#### Excerpt from a dataset
◆ ◆ ◆

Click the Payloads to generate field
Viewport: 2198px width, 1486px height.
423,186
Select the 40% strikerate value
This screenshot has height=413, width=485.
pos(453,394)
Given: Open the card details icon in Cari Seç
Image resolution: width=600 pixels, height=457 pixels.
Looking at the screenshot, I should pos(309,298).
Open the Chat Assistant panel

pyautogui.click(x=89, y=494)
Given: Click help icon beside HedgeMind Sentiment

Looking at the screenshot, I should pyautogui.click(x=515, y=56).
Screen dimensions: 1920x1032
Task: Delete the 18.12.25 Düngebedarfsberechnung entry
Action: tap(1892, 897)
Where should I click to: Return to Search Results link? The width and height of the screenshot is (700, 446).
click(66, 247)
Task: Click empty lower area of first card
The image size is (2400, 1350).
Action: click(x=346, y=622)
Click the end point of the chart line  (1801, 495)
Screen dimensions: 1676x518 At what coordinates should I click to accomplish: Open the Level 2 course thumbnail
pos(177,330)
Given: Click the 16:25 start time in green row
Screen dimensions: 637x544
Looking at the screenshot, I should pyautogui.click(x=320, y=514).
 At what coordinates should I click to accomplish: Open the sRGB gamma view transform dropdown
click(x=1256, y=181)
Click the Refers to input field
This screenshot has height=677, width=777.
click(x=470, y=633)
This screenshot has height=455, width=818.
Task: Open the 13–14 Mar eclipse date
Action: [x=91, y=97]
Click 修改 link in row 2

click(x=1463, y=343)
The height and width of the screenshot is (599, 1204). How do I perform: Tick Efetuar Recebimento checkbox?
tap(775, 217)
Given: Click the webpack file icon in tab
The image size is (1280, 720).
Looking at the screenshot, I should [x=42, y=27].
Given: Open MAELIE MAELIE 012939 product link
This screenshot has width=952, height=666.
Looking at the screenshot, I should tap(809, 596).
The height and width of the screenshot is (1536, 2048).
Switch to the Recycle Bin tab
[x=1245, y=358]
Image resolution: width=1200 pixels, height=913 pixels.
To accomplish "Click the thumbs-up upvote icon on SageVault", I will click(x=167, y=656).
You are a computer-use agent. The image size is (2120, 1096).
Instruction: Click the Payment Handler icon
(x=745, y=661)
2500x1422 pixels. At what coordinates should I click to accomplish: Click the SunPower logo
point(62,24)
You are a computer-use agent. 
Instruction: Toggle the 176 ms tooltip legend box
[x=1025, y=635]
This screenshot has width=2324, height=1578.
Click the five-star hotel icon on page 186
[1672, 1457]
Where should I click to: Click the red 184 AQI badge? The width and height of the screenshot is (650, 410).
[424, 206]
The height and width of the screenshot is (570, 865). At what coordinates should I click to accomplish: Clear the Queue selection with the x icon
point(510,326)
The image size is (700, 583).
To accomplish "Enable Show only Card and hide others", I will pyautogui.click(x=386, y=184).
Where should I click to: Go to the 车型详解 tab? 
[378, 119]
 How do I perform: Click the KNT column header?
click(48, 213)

◆ ◆ ◆

Swap every occurrence of "Given" in the records for "Goal" and reproduce all the records with nothing else altered.

Click the Payloads to generate field
Viewport: 2198px width, 1486px height.
423,186
Select the 40% strikerate value
This screenshot has height=413, width=485.
pos(453,394)
Goal: Open the card details icon in Cari Seç
Image resolution: width=600 pixels, height=457 pixels.
Looking at the screenshot, I should pos(309,298).
Open the Chat Assistant panel

pyautogui.click(x=89, y=494)
Goal: Click help icon beside HedgeMind Sentiment

Looking at the screenshot, I should pyautogui.click(x=515, y=56).
Screen dimensions: 1920x1032
Task: Delete the 18.12.25 Düngebedarfsberechnung entry
Action: tap(1892, 897)
Where should I click to: Return to Search Results link? The width and height of the screenshot is (700, 446).
click(66, 247)
Task: Click empty lower area of first card
The image size is (2400, 1350).
Action: click(x=346, y=622)
Click the end point of the chart line  (1801, 495)
Screen dimensions: 1676x518 At what coordinates should I click to accomplish: Open the Level 2 course thumbnail
pos(177,330)
Goal: Click the 16:25 start time in green row
Screen dimensions: 637x544
Looking at the screenshot, I should pyautogui.click(x=320, y=514).
 At what coordinates should I click to accomplish: Open the sRGB gamma view transform dropdown
click(x=1256, y=181)
Click the Refers to input field
This screenshot has height=677, width=777.
click(x=470, y=633)
This screenshot has height=455, width=818.
Task: Open the 13–14 Mar eclipse date
Action: [x=91, y=97]
Click 修改 link in row 2

click(x=1463, y=343)
The height and width of the screenshot is (599, 1204). How do I perform: Tick Efetuar Recebimento checkbox?
tap(775, 217)
Goal: Click the webpack file icon in tab
The image size is (1280, 720).
Looking at the screenshot, I should [x=42, y=27].
Goal: Open MAELIE MAELIE 012939 product link
This screenshot has width=952, height=666.
Looking at the screenshot, I should tap(809, 596).
The height and width of the screenshot is (1536, 2048).
Switch to the Recycle Bin tab
[x=1245, y=358]
Image resolution: width=1200 pixels, height=913 pixels.
To accomplish "Click the thumbs-up upvote icon on SageVault", I will click(x=167, y=656).
You are a computer-use agent. The image size is (2120, 1096).
Instruction: Click the Payment Handler icon
(x=745, y=661)
2500x1422 pixels. At what coordinates should I click to accomplish: Click the SunPower logo
point(62,24)
You are a computer-use agent. 
Instruction: Toggle the 176 ms tooltip legend box
[x=1025, y=635]
This screenshot has width=2324, height=1578.
Click the five-star hotel icon on page 186
[1672, 1457]
Where should I click to: Click the red 184 AQI badge? The width and height of the screenshot is (650, 410).
[424, 206]
The height and width of the screenshot is (570, 865). At what coordinates should I click to accomplish: Clear the Queue selection with the x icon
point(510,326)
The image size is (700, 583).
To accomplish "Enable Show only Card and hide others", I will pyautogui.click(x=386, y=184).
Where should I click to: Go to the 车型详解 tab? 
[378, 119]
 How do I perform: Click the KNT column header?
click(48, 213)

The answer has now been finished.